Records

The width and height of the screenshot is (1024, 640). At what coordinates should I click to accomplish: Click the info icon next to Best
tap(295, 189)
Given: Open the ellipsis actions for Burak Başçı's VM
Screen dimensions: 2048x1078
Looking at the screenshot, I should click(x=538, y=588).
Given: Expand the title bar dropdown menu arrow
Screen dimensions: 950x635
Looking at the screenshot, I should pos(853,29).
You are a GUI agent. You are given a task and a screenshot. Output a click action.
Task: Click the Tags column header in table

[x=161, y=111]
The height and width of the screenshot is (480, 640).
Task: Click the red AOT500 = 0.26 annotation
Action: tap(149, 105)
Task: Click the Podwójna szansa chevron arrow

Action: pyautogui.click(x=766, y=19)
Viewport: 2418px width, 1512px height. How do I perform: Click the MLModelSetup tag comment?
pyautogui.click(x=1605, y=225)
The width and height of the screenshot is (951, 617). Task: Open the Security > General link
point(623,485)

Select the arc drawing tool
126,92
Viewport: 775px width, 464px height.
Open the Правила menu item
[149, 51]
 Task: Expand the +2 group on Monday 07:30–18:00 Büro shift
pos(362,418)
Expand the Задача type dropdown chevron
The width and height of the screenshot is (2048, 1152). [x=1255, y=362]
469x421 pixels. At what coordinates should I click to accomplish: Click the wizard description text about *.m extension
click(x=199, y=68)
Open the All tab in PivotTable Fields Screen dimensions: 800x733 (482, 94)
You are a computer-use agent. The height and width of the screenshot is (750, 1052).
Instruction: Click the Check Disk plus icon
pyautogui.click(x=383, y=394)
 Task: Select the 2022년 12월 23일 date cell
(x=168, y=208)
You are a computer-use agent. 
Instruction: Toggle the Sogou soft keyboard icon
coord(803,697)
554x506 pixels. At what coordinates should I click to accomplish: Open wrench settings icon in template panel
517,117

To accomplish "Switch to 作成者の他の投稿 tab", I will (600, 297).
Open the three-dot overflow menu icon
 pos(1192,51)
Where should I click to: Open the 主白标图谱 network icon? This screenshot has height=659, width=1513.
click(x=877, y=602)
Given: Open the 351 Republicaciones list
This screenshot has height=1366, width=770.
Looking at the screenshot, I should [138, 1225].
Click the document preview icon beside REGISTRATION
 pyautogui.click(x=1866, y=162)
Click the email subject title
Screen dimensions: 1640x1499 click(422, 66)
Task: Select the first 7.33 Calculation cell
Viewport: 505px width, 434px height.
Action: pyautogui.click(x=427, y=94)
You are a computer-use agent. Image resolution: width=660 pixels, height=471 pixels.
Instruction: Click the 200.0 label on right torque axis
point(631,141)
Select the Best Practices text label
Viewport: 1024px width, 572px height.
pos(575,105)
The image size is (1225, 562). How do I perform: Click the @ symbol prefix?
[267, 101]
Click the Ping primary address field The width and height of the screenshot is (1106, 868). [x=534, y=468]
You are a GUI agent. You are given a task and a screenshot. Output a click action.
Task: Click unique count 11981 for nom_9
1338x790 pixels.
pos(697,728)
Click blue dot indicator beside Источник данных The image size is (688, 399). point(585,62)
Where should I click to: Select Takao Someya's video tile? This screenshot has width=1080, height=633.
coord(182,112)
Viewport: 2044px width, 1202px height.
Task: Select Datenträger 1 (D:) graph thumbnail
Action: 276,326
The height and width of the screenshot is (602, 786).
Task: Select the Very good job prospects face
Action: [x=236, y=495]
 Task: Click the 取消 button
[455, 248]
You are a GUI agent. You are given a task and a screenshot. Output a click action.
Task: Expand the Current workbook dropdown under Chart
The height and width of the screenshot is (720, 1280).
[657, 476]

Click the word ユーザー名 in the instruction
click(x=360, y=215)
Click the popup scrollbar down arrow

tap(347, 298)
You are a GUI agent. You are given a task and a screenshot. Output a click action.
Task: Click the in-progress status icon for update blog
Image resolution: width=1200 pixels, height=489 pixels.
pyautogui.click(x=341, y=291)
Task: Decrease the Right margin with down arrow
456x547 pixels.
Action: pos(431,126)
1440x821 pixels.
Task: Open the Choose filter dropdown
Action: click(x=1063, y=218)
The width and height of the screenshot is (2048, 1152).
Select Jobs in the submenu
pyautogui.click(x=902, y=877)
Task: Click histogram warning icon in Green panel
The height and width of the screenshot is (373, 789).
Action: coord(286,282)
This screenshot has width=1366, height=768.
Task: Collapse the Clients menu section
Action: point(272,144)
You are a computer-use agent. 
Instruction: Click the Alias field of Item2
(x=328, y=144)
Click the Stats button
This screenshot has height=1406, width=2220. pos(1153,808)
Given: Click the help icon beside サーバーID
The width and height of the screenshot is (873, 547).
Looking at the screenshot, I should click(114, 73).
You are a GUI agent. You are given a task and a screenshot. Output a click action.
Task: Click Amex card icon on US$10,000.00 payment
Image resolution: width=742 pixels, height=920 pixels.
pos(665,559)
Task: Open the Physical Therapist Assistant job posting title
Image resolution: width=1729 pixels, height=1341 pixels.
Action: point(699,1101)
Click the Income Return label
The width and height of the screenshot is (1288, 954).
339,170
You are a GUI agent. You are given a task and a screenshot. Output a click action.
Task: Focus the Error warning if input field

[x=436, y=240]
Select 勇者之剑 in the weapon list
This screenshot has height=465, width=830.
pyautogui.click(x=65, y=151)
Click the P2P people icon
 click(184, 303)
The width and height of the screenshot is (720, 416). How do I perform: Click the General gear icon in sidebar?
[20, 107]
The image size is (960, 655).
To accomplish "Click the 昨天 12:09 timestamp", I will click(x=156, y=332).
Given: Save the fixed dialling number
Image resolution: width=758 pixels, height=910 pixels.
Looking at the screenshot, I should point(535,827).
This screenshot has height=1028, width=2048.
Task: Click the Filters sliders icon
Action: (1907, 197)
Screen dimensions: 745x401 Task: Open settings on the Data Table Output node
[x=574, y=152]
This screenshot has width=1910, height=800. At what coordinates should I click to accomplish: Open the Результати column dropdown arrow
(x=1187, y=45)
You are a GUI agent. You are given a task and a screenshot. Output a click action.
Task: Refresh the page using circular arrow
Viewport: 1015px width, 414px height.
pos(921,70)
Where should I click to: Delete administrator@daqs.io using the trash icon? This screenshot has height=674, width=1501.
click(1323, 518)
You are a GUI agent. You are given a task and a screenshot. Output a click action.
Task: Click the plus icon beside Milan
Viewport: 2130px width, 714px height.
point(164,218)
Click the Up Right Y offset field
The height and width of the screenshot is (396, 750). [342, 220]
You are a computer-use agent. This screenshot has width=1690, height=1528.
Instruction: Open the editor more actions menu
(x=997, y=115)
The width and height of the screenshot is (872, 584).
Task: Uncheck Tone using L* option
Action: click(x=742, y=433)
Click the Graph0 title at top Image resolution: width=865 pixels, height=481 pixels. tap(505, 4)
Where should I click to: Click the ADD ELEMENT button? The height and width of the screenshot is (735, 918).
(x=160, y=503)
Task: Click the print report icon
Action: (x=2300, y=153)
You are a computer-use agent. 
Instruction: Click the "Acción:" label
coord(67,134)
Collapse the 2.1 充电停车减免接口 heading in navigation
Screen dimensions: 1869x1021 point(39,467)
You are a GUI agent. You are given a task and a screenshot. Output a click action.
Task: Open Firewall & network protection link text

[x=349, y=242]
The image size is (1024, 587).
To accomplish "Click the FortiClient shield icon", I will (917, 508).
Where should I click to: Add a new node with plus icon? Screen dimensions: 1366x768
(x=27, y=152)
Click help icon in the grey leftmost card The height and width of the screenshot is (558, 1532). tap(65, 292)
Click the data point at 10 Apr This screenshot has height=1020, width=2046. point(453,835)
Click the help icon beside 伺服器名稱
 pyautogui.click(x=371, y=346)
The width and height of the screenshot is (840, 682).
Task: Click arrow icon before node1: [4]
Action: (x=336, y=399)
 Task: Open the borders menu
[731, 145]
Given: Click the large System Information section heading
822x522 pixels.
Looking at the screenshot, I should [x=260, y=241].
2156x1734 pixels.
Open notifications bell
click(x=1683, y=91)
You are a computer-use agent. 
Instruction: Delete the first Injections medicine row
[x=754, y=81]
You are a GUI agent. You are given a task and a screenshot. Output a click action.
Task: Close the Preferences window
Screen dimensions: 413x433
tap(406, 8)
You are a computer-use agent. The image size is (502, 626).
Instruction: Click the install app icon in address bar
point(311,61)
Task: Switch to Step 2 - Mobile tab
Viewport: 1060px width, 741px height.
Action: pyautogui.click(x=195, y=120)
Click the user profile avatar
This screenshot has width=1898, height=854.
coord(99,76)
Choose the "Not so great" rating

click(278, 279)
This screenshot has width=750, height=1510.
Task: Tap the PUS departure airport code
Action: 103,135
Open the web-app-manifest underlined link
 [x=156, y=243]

*SHORT EXERCISE:*
Copy everything from the line containing "Click the popup scrollbar down arrow" down to the line containing "will click(x=156, y=332).", switching "GUI agent" to "screen agent" each time it appears and changing nothing else.

*RESPONSE TO THE TASK:*
Click the popup scrollbar down arrow

tap(347, 298)
You are a screen agent. You are given a task and a screenshot. Output a click action.
Task: Click the in-progress status icon for update blog
Image resolution: width=1200 pixels, height=489 pixels.
pyautogui.click(x=341, y=291)
Task: Decrease the Right margin with down arrow
456x547 pixels.
Action: pos(431,126)
1440x821 pixels.
Task: Open the Choose filter dropdown
Action: click(x=1063, y=218)
The width and height of the screenshot is (2048, 1152).
Select Jobs in the submenu
pyautogui.click(x=902, y=877)
Task: Click histogram warning icon in Green panel
The height and width of the screenshot is (373, 789).
Action: coord(286,282)
This screenshot has width=1366, height=768.
Task: Collapse the Clients menu section
Action: point(272,144)
You are a computer-use agent. 
Instruction: Click the Alias field of Item2
(x=328, y=144)
Click the Stats button
This screenshot has height=1406, width=2220. pos(1153,808)
Given: Click the help icon beside サーバーID
The width and height of the screenshot is (873, 547).
Looking at the screenshot, I should click(114, 73).
You are a screen agent. You are given a task and a screenshot. Output a click action.
Task: Click Amex card icon on US$10,000.00 payment
Image resolution: width=742 pixels, height=920 pixels.
pos(665,559)
Task: Open the Physical Therapist Assistant job posting title
Image resolution: width=1729 pixels, height=1341 pixels.
Action: point(699,1101)
Click the Income Return label
The width and height of the screenshot is (1288, 954).
339,170
You are a screen agent. You are given a task and a screenshot. Output a click action.
Task: Focus the Error warning if input field

[x=436, y=240]
Select 勇者之剑 in the weapon list
This screenshot has height=465, width=830.
pyautogui.click(x=65, y=151)
Click the P2P people icon
 click(184, 303)
The width and height of the screenshot is (720, 416). How do I perform: Click the General gear icon in sidebar?
[20, 107]
The image size is (960, 655).
To accomplish "Click the 昨天 12:09 timestamp", I will click(x=156, y=332).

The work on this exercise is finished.